It's really incredibly easy.
First you need to mix ground coriander, ground cumin, turmeric, black pepper, chilli flakes, minced garlic, ground ginger and lemon juice together in a small bowl. This is your curry paste, and it smells delicious.
Then give your biggest sauce a really, really good glug of olive oil and put your stove on high heat. You don't really need a pot as big as this one, but it has a nice big surface area, so I can cook the meat faster.
Chuck in half of your meat and brown it. Does that look like a lot of oil? It really is. I actually added a good amount more, because my meat started to stick to the pot really quickly. I'm putting this down to a combination of the lack of fat on the lamb itself (I used diced up heart smart lamb steaks -- an odd choice) and perhaps the high heat of the pan. You'll likely use a different cut, so you shouldn't have this problem.
Once it's browned, take out the meat and pop it aside in a bowl...
...then cook the rest of your meat! Yep, that is an awful lot of oil. Not the greatest choice for your health, but, once again, it's due to the cut I used.
When you've finished browning the second batch, turn the heat down to medium, add the first batch back in and then add in your curry paste. I was surprised by how easily it coated the meat!
NOTE: Spices can and will burn in your pot if it is too hot, which will make for a super gross curry. I suggest giving your pot about a minute or so to allow it to lower in heat before you add the curry paste in.
|Add in a can of tomato paste...|
|...then add in a cup of beef stock -- because you can't get powdered lamb stock!|
Put your pot on low heat, cover it up and leave it alone for 1 hour and 15 minutes. If you get antsy about it burning, you can check on it and give it a stir, but I didn't have any issues with it. Just relax and have a mini dance party -- or catch up on a favourite TV show!
Once the 75 minutes have elapsed, you curry may look something like this. It's okay for it to be watery, it still has some cooking time left and the sauce will need to thicken. Put the lid to the side and let it cook for another 15 minutes.
This is what your curry might look like after that 15 minutes is over. You can see that the sauce has reduced a little bit, but it's not super soupy. By now you should also have the delicious scent of home-made curry permeating throughout your home, tempting all to the table.
The curry was quite tasty -- not something worthy of MasterChef, but quite good and I'd make it again. It's a little spicy because of the chilli flakes, so you can leave it out if you want. The lamb was cooked beautifully; it was very tender (which I love), although I think that the degree of this depends on the kind of meat used and how big it is.
You can check out the original recipe on Sitar, but what I've put below is the adaptation that I used.
Easy Madras Lamb CurryServes 4 - 6.
1kg (2.2lbs) diced lamb
170g can tomato paste
1 cup beef stock
2 tbsp. ground coriander
1 tbsp. ground cumin
1 tsp. turmeric
1/2 tsp. freshly cracked black pepper
1 tsp. dried chilli flakes
2 tsp. minced garlic
1 tsp. ground ginger
2 1/2 tbsp. lemon juice
Cooked rice, to serve
- Combine the coriander, cumin, turmeric, black pepper, chilli flakes, garlic, ginger and lemon juice together well in a small bowl. Set aside.

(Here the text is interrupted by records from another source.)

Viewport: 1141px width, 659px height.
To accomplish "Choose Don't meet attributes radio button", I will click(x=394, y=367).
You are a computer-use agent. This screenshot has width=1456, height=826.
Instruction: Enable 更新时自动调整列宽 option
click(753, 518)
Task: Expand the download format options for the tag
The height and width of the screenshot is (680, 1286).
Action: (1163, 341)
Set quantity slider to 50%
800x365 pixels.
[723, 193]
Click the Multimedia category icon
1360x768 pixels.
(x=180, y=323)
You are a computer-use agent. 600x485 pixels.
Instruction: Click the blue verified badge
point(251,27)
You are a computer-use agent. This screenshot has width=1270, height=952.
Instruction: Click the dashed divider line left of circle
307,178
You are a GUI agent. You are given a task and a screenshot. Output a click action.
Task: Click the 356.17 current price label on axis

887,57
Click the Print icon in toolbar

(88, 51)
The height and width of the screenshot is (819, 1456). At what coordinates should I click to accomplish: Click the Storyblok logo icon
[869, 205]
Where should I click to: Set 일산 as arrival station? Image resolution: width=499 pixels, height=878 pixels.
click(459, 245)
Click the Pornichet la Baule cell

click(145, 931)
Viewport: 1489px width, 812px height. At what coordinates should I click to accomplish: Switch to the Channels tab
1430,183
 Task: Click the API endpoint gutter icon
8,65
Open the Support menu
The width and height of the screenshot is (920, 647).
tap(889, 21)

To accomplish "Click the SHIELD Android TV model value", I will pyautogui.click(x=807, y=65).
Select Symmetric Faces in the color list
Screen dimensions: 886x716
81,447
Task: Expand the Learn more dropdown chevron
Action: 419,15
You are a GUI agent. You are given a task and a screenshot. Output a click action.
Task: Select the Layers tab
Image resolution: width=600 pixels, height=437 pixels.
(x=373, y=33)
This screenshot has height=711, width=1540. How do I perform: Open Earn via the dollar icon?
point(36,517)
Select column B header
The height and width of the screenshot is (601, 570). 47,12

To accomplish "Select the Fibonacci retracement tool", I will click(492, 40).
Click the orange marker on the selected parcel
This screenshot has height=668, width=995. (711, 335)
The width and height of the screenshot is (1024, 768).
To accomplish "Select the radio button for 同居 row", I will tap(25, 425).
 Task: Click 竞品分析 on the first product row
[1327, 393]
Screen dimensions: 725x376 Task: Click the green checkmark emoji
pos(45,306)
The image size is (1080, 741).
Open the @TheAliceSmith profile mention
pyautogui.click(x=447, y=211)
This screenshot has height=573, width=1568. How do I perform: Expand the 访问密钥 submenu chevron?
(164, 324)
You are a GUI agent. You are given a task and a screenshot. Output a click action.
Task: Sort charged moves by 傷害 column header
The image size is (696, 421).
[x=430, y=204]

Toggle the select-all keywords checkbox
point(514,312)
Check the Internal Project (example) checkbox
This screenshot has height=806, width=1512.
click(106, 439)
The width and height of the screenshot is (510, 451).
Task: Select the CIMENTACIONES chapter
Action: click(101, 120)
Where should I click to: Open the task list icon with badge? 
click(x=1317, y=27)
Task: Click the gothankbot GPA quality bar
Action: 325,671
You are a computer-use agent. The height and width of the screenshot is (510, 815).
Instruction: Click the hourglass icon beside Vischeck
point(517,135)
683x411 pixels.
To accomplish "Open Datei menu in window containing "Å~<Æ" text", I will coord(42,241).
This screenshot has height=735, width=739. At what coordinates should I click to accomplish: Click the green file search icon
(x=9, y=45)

- Heat the oil in a large saucepan over high heat. Add half of the lamb. Cook, stirring for 2 or 3 minutes, or until browned. Transfer to a bowl.
- Repeat the previous step with a little more oil (if necessary) and the rest of the lamb. Reduce the heat to medium and add the spice paste. Cook it for 1 (one) minute and then return the rest of the lamb to saucepan. Cook it for an additional minute, or until the curry paste has coated all of the meat.
- Add the tomato paste and the stock; stir it to mix with the meat. Raise the heat so that you bring it to the boil, then reduce it to low.
- Cover and cook for 1 hour and 15 minutes.
- Cook, uncovered, for another 15 minutes, or until the sauce has reduced or thickened a little.
- Serve with rice, or something else of your choosing.